Una storia inserita nel passato, ma che diventa fortemente contemporanea, svelando i lati nascosti dei personaggi, immersi, mimetizzati in una società che sembra di fatto non vederli o riconoscerne la minaccia, che li isola.
Sono due in particolare, una coppia di adolescenti: il giovane vagabondo Lee, interpretato da Timothée Chalamet, tornato a lavorare con il regista a cinque anni da Chiamami col tuo nome (per il quale ricevette la nomination all’Oscar), e Maren (interpretata dalla brava ed intensa Taylor Russell). Si fiutano, come ognuno dotato di quello strano desiderio, si innamorano al punto da dirsi (mangiami e amami). Ma non sono gli unici ad essere in questa condizione. Altri infatti “vivono” nell’ombra, agiscono d’istinto, come se tutto fosse naturale, organico. Nel trovarsi, Lee e Maren, intraprendono un viaggio esistenziale e fisico, in particolare per lei, desiderosa di ritrovare la madre (Chloë Sevigny), e capire da dove tutto sia partito. Il destino li unisce e disunisce, ce li fa assaggiare morso dopo morso, bacio dopo bacio, tra confidenze e riflessioni, tra riscatto e lotta, nei confronti di personaggi, tra cui Sully (l’ottimo Mark Rylance), che si mette sulle loro tracce, deciso a non mollare l’osso, a rompere forse le regole e i limiti del loro micro universo.

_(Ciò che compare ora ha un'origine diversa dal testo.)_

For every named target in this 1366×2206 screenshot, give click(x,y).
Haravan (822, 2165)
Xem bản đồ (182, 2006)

«Da anni ragionavo sul paesaggio americano», ci racconta il regista. «Un immaginario che mi ha influenzato e formato. «Credo in maniera inconsapevole di aver rimandato il momento, una vastità del genere meritava maturità, che qui si è manifestata in maniera imprevista, famigliare. Quando ho letto la sceneggiatura ho capito che si parlava di identità, di qualcuno in cerca di una possibilità nell’impossibile. A che punto sono del mio percorso? Se lo sapessi ne sarei annoiato. La mia ambizione nel cinema, da un lato, è quella di avere il controllo sul meccanismo dell’opera, mentre dall’altro è abbandonarmi al piacere assoluto di lavorare con amici importanti, che contribuiscono alla creatività».
E alla fine l’esperienza è di quelle intriganti, suggestive, ben orchestrata da un Guadagnino attento a calibrare momenti, situazioni, musiche (dai Radiohead a Billie Eilish, ai Kiss, con Lick It Up), impreziosendosi poi della colonna sonora composta dai geniali Atticus Ross e Trent Reznor, scandendo il ritmo tra chitarre e note individuali.

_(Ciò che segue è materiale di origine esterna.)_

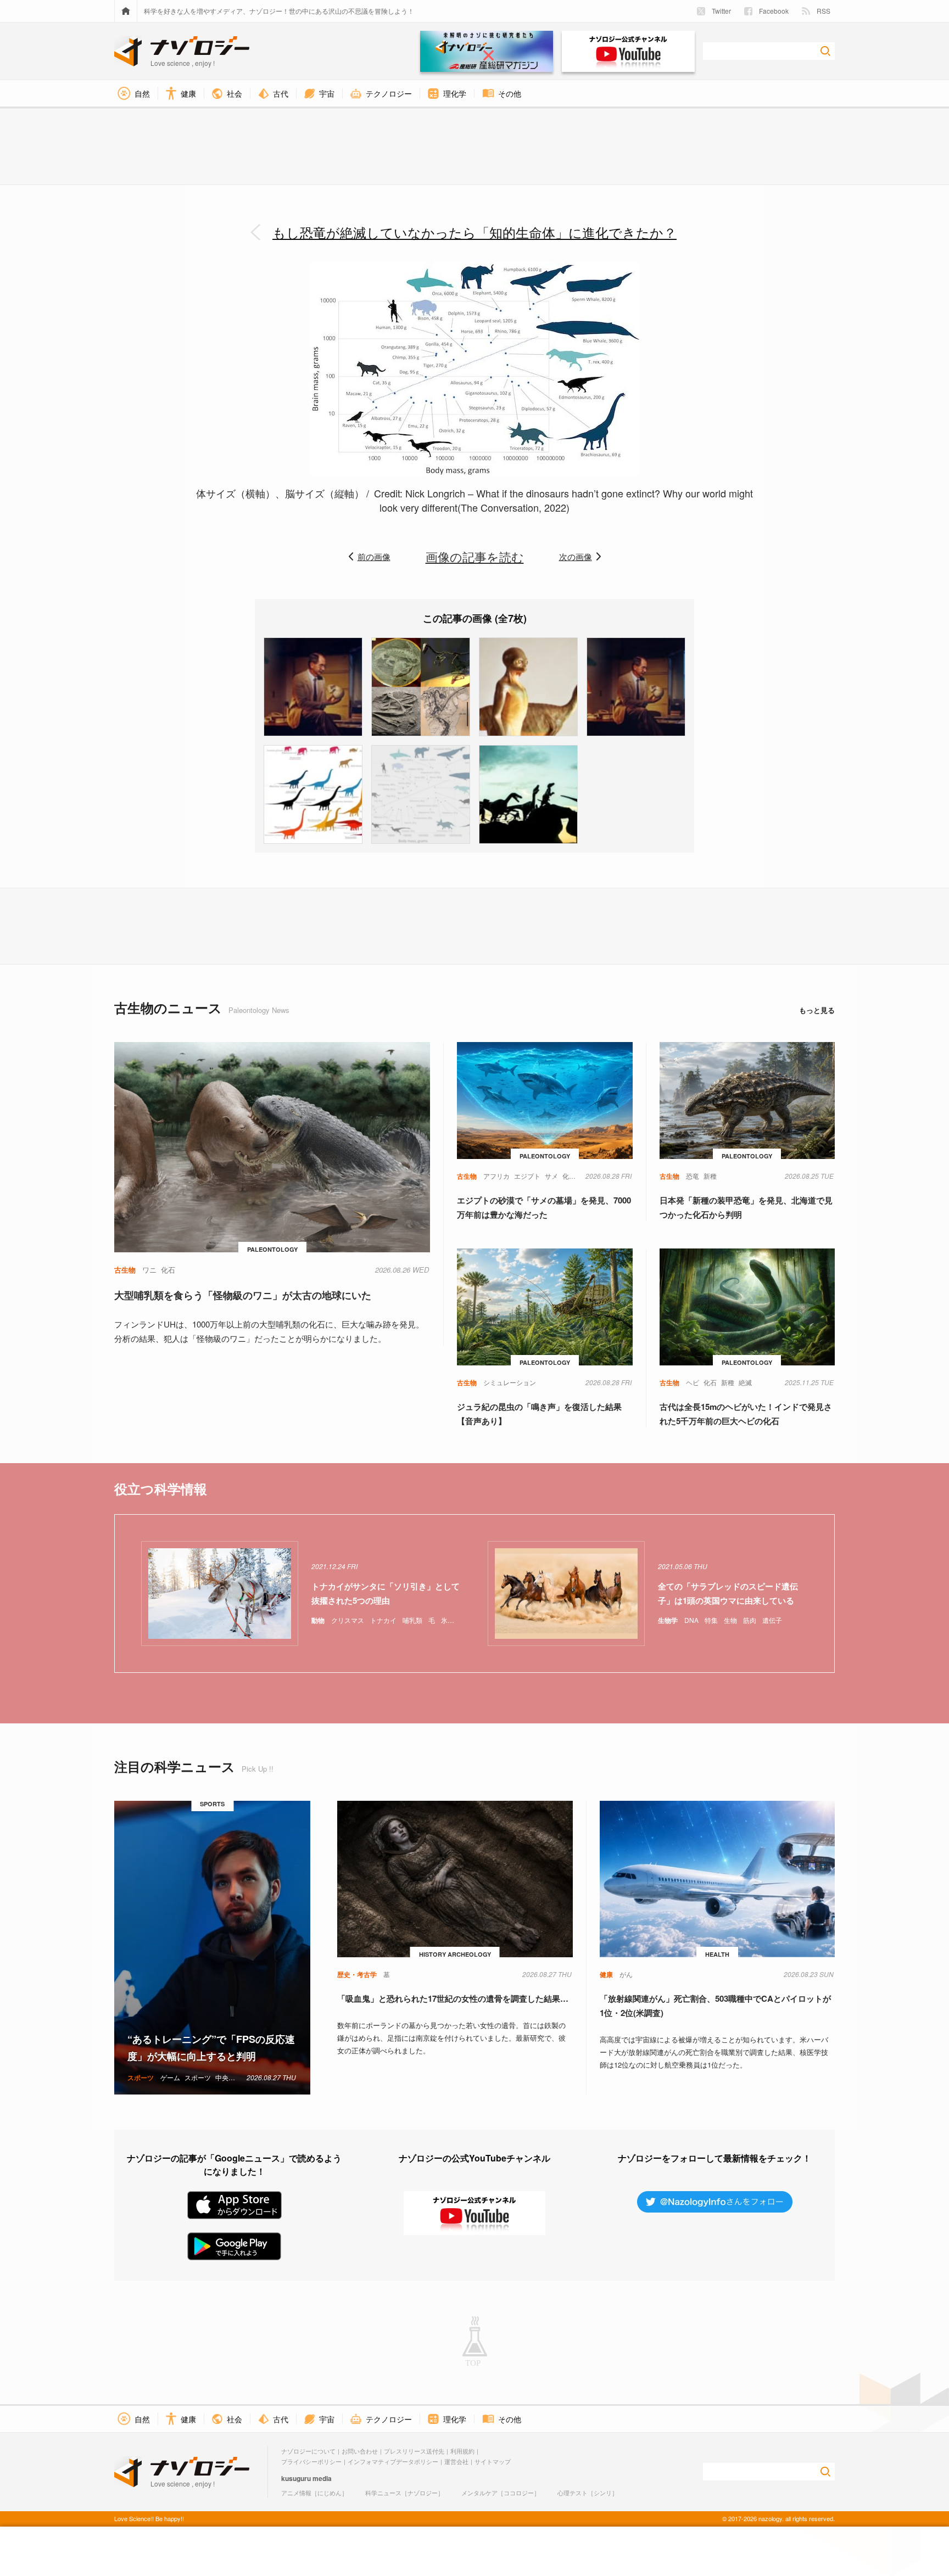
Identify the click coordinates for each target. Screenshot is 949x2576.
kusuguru (296, 2478)
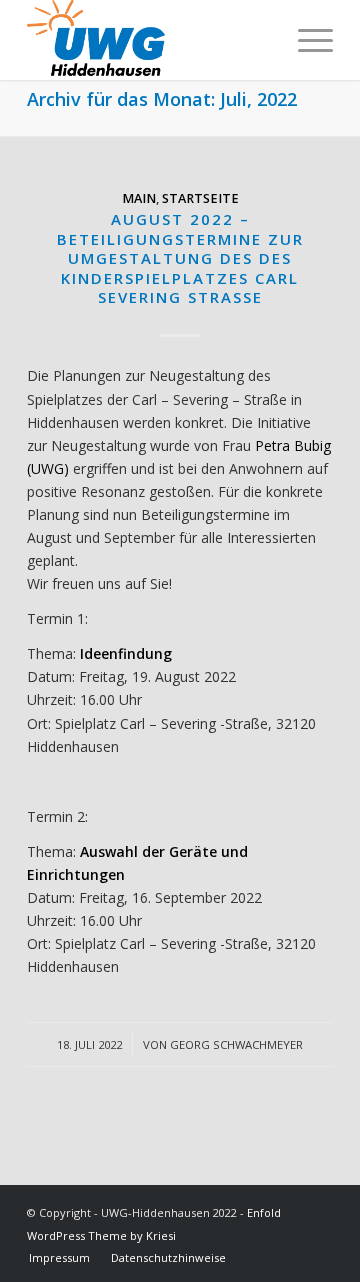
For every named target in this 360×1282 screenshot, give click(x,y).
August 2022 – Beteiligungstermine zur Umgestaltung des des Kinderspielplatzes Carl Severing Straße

«Il film mi ha fatto pensare molto», aggiunge il co-protagonista, Timothée Chalamet.
Sono storie di chi non può sottrarsi alla propria profezia, ma anche di anime spezzate, di persone diseredate, che cercando la propria tribù che li capisca. Io l’ho trovata in Europa, grazie ai miei genitori e tra le persone dello spettacolo. I personaggi, attraverso lo specchio d’amore, riescono alla fine a trovare un modo per formarsi e crescere».